Remembering 1968

Remembering 1968

Standing in the checkout line at the supermarket, my eye caught the title of the Time documentary, “1968 – The Year That Shaped a Generation”. I was 16 in 1968. I became a changed person that year.

That was the year I would cry when I went to bed at night, the next morning, cry in the shower. A few times I cried at school. When the crying started, I could not stop. Once my High School teacher asked me if I wanted to go home. No, that was the last place I wanted to be.

When I was home I wanted to be invisible, I had lost my voice. I went to my room after school, came down for dinner, and went back to my room. My mom asked me once at dinner if I was on drugs because I just started and quit talking.

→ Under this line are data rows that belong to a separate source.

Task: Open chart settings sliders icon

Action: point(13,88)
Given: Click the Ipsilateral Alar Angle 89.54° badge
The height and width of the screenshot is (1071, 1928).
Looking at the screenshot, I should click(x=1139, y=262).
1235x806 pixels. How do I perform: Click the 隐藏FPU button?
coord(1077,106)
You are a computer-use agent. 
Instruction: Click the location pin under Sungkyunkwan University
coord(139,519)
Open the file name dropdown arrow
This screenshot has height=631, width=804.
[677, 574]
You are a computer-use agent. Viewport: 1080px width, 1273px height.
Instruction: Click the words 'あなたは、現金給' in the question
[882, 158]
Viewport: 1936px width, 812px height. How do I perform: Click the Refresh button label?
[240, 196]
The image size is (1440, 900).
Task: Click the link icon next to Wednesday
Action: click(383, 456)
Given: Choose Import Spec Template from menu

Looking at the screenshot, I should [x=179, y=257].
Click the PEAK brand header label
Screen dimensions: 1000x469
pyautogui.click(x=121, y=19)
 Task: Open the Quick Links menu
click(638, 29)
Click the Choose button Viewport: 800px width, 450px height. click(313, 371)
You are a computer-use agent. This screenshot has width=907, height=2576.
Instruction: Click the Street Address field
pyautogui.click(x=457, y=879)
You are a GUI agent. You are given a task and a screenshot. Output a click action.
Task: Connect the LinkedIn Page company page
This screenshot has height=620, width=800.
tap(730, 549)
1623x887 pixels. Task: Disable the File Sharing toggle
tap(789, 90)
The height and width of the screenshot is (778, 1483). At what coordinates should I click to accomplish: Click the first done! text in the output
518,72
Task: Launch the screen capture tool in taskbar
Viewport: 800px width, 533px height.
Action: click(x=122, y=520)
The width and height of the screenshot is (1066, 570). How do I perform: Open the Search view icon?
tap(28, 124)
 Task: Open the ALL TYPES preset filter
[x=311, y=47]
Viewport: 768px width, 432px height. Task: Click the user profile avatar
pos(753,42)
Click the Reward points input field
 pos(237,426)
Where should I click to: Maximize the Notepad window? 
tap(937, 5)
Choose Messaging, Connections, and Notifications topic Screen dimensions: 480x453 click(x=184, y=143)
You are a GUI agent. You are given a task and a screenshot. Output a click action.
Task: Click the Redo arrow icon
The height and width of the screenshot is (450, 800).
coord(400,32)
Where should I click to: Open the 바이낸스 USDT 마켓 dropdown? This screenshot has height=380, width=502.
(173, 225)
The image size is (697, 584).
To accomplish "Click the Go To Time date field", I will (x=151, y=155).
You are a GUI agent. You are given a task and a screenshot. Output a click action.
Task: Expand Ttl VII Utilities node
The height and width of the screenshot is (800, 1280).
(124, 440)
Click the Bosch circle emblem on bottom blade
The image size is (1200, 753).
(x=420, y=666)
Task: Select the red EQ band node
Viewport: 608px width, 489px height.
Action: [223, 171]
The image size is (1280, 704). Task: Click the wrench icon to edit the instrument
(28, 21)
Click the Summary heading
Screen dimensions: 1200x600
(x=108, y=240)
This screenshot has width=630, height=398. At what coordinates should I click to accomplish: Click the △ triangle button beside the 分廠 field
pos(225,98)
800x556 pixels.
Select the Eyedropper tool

I had two brothers, 1 year older, and 1 ½ year younger. My older brother loved listening to loud music by the Beatles. He bought a Volkswagen Beetle and totaled it the next week. He grew long hair, and my dad’s punishment was taking him to the barber for a burr.

My younger brother was diagnosed with a very rare bone disorder and had been told by his doctors at Children’s Hospital he would stop growing. He was in so much pain, he had to crawl up the stairs some nights to bed. He prayed at night “Dear God, please when I wake up in the morning, make me tall”. When he woke up the next morning he would not be tall.

The Vietnam War was escalating. My friends were having discussions about how to evade the draft. Martin Luther King was assassinated, Bobby Kennedy was assassinated. The Civil Rights Movement was escalating with increasing violent riots in cities surrounding my community.

My personality changed. I was the happy, smiling, “girl next door”, always taking the lead in planning the next fun activity and adventures for the neighborhood, prior to 1968.

In 1968, I became invisible and lost my voice. I was carrying the pain for the entire family, and could not stop crying. Now, with 40 years nursing experience, 23 years hospice experience, and 7 years developing a program caring for Veterans at end of life, bearing witness for the stories of trauma, holding a sacred space for the telling of their stories. Bearing witness comes with a cost.

Families are hearing stories for the first time after 40, 50, maybe 60 years – horrific stories they do not want to hear. Triggers of trauma frozen in the sensory and nervous system. Bearing witness, holding a safe, sacred space for the trauma story is a pillar for trauma recovery.

As I reflect on the 50th Anniversary of 1968, I now have a greater awareness of my triggers of frozen trauma, finding my voice. I may help you recover from trauma, possibly frozen trauma for the past 50 years, and to find your voice.